■ Activity ■
Tally the lines below that include the string "icon". Reply with the total only.

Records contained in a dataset
Start of Block
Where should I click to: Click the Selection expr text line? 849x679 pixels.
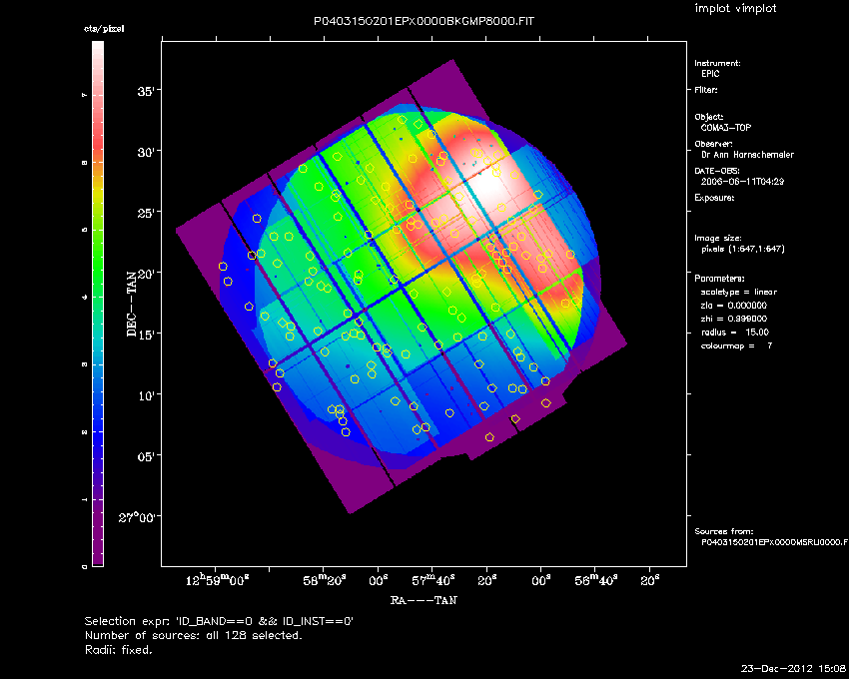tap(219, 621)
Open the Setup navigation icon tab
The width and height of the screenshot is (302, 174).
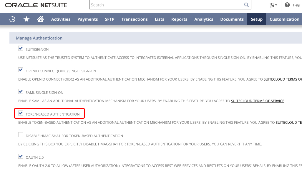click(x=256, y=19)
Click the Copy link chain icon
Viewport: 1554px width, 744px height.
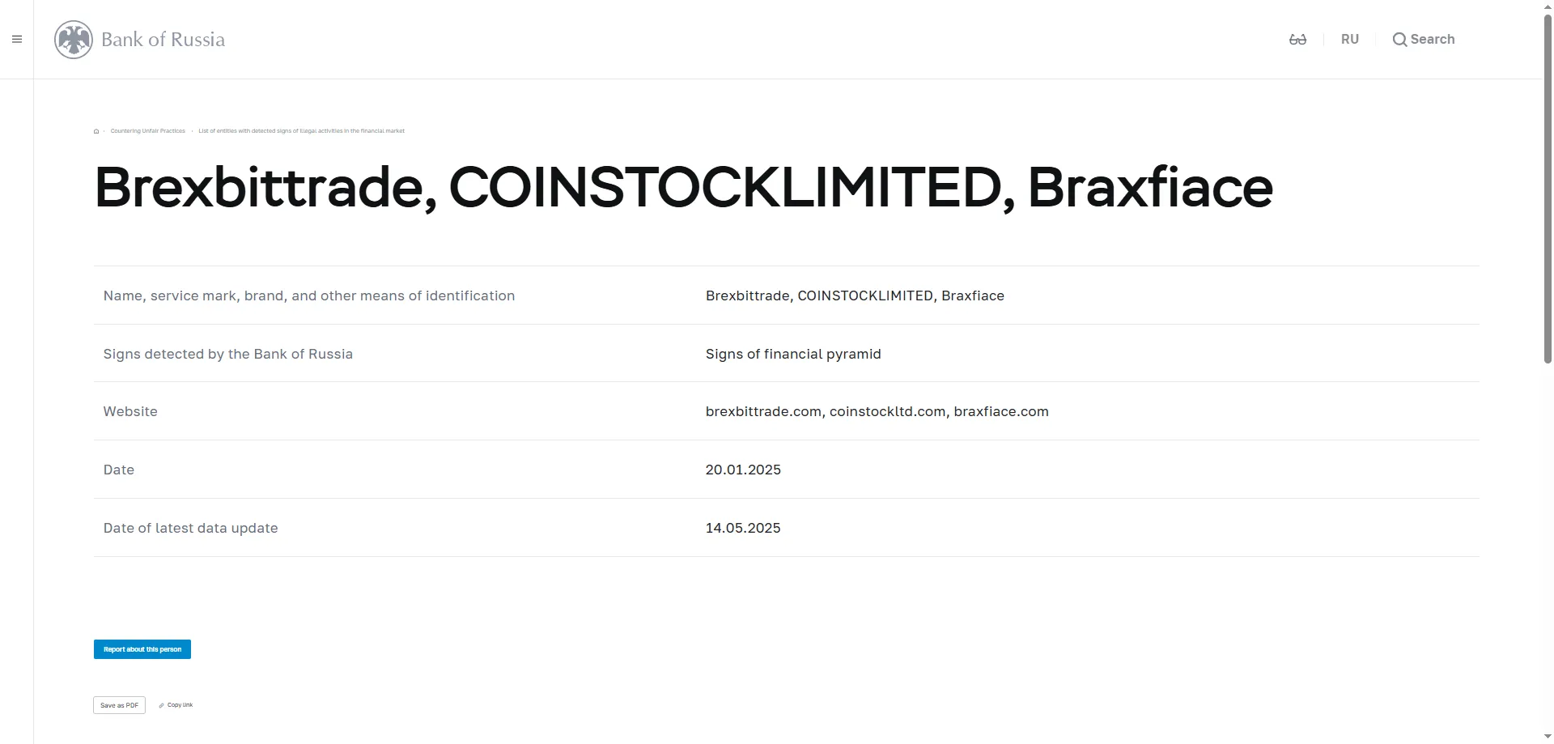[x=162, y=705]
End of Block
■ Answer to this task ■
2